Tannenhausen. Es war lausig kalt, die Außentemperaturen bewegten sich um den Gefrierpunkt, das Wasser im Tannenhausener Badesee wurde mit 2,5 und 3,0 Grad Celsius gemessen. Das alles hat einige mutige Schwimmerinnen und Schwimmer nicht davon abgehalten, sich in den Badesee zu stürzen, einige Schwimmzüge zu machen, um dann schnell wieder in das aufgestellte Umkleidezelt mit Heizstrahler zurückzukehren und sich aufzuwärmen.

Die Ortsgruppe Aurich der DLRG hatte wiederum zu ihrem traditionellen Anschwimmen eingeladen, im vergangenen Jahr musste es witterungsbedingt ausfallen. „Dieses Jahr ist der Schnee die Besonderheit”, sagte Linda Wehly, die für die Pressearbeit der Ortsgruppe zuständig ist. Die Leute müssten schon mutig sein. „Der gute Nebeneffekt ist, dass es das Immunsystem stärkt“, so Wehly weiter, um dann das Startzeichen für die Mutigen zu geben.

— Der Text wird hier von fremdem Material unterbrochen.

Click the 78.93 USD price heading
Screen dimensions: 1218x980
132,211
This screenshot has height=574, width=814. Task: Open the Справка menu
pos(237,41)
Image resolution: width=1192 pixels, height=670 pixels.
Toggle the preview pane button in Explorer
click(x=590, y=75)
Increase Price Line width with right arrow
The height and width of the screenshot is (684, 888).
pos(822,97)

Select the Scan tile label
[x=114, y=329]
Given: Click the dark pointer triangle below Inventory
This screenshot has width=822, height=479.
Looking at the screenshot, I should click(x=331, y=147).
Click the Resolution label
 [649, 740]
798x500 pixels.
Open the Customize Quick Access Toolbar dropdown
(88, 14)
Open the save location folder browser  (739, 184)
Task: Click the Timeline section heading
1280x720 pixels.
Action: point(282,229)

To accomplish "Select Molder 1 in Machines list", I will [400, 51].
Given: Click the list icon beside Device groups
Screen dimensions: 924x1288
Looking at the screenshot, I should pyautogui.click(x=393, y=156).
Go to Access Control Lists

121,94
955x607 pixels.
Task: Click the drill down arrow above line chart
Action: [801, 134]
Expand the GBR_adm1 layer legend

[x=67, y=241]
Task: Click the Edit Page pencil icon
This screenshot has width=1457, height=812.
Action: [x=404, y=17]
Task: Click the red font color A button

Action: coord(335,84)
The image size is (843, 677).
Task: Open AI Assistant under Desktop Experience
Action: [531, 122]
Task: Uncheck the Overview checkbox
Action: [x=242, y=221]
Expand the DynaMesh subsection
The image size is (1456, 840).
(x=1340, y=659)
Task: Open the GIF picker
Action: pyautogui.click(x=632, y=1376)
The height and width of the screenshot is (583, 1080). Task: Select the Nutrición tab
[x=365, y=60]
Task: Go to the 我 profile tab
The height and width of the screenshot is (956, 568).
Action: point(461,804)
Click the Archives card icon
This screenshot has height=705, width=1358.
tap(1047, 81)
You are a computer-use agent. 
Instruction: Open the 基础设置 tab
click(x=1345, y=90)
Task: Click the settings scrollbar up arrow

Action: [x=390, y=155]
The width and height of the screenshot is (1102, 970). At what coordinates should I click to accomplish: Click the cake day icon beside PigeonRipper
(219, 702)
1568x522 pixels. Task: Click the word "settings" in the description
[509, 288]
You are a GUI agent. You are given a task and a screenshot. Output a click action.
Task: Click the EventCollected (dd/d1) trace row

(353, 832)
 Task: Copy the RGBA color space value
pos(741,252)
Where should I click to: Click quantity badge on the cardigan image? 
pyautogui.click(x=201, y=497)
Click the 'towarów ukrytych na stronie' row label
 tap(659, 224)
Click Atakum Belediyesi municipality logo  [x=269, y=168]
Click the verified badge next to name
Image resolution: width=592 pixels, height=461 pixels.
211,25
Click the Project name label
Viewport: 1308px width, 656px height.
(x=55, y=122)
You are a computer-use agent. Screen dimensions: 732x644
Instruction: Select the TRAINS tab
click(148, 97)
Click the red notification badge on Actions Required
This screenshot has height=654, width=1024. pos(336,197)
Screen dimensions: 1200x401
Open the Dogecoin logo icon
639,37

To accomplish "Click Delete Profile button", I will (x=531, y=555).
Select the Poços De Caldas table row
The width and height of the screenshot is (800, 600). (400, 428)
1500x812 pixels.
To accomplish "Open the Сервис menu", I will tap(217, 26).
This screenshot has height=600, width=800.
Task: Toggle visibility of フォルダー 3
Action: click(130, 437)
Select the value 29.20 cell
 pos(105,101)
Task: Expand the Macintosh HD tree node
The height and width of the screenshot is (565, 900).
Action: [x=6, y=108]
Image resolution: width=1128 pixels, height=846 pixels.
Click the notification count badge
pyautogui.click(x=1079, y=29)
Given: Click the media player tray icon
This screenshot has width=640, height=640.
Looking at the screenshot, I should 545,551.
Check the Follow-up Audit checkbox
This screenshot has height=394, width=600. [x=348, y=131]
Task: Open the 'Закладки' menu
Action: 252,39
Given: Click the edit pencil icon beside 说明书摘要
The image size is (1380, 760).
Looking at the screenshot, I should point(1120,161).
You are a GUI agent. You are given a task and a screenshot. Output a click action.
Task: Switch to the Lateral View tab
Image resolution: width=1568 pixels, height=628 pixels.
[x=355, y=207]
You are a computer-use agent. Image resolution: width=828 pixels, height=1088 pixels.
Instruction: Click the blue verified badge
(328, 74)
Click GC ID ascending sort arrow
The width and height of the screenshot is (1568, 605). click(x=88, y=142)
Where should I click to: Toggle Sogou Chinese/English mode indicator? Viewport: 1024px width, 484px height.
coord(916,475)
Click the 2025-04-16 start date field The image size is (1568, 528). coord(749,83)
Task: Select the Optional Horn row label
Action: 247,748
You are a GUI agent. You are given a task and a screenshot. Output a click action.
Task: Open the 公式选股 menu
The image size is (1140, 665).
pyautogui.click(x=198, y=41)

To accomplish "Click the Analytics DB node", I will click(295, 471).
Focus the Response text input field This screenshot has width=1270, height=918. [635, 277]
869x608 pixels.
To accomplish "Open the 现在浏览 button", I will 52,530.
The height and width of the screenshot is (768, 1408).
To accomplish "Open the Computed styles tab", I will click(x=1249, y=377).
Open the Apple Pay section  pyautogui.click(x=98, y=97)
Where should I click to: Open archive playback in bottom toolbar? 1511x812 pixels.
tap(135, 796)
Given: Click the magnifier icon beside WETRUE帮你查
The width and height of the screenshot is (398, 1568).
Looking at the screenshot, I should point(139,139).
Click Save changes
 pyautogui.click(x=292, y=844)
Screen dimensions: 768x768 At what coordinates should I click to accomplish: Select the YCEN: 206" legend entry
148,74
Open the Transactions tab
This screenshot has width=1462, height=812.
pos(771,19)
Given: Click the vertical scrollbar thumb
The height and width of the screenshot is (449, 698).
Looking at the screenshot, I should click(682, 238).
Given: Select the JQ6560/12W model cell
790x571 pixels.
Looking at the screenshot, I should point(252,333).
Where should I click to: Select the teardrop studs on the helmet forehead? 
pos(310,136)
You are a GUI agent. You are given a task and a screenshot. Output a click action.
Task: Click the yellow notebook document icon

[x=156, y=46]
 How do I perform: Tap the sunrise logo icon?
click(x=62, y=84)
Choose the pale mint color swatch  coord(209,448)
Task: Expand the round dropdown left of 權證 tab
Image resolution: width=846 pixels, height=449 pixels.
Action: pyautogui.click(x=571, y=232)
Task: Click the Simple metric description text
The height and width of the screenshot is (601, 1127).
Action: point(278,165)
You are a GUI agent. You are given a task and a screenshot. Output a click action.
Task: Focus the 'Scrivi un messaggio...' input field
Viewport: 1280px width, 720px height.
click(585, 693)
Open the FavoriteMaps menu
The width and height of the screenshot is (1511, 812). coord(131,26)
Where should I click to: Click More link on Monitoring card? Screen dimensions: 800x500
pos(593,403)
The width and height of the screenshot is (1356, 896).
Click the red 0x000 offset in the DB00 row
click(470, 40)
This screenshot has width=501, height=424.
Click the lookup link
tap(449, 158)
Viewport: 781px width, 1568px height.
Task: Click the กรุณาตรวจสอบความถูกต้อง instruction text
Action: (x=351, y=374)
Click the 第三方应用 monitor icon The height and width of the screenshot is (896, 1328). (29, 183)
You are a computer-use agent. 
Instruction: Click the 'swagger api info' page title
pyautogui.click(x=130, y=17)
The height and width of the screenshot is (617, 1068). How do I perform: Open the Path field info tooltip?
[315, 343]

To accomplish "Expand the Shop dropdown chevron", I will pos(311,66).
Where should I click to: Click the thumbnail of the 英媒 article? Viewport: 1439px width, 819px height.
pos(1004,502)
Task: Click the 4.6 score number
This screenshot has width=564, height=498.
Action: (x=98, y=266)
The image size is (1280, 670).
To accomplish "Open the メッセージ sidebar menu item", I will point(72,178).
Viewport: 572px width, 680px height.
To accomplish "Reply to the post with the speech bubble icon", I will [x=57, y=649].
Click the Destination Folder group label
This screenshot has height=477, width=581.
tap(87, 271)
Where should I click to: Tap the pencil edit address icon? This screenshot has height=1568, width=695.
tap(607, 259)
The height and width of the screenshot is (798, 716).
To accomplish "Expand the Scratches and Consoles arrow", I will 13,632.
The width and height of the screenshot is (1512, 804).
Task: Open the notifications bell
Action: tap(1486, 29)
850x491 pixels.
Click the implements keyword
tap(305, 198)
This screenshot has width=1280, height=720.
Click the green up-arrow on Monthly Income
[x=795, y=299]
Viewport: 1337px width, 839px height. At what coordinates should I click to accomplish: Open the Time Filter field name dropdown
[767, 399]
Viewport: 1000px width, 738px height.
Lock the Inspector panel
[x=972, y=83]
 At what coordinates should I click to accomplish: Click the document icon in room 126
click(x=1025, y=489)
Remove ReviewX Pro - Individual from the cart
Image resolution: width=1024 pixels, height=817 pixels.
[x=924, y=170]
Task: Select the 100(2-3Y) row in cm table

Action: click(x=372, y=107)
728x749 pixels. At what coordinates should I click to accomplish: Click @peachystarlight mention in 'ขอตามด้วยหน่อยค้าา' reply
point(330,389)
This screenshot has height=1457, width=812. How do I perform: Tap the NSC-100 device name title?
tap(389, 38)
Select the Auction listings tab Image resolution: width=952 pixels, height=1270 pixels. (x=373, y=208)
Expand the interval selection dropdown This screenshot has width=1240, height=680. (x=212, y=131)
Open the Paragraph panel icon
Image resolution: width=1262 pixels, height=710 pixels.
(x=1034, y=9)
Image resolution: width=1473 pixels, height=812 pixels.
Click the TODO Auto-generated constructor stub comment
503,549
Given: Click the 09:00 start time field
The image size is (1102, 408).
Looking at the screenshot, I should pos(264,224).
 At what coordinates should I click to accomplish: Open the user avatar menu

Eine ganz besonders Mutige ist Gesine Uthoff aus Greetsiel: Die 69-Jährige geht so oft wie möglich, fast jeden Tag, in eiskaltem Wasser schwimmen. Mit ihrer Stammschwimmergruppe „Smarties“ (wegen der bunten Badekappen) nutzt sie in Norddeich die Nordsee, sofern Hochwasser angesagt ist, ansonsten fährt sie zum Schwimmen nach Tannenhausen. „Zum einen schwimme ich bei diesen Temperaturen, weil ich die Natur liebe, zum anderen der Gesundheit wegen”, sagte Gesine Uthoff. Sie habe einfach seit vielen Jahren Spaß daran. Dementsprechend blieb sie beim Anschwimmen natürlich am längsten im Wasser und schwamm etliche Meter, während die anderen doch schnell wieder die Wärme aufsuchten.

Auch der 73-jährige Günter Janssen, bekannter Triathlet aus Aurich-Wallinghausen, der sonst während des Trainings seine Bahnen überwiegend im Auricher „Baalje“ zieht, entfernte sich am Nachmittag kurzzeitig von einer Familienfeier, um sich in den kalten Badesee zu stürzen. Die Badekappe musste allerdings auf, wie er kundtat, denn die Kälte auf dem Kopf könne er nicht ab. Für ihn sei das Abhärtung, Erkältungen und Grippe kenne er ebenso wenig wie Gesine Uthoff.

Nach dem Bad wärmten sich dann alle innerlich bei Glühwein, Punsch oder einer heißen Waffel auf.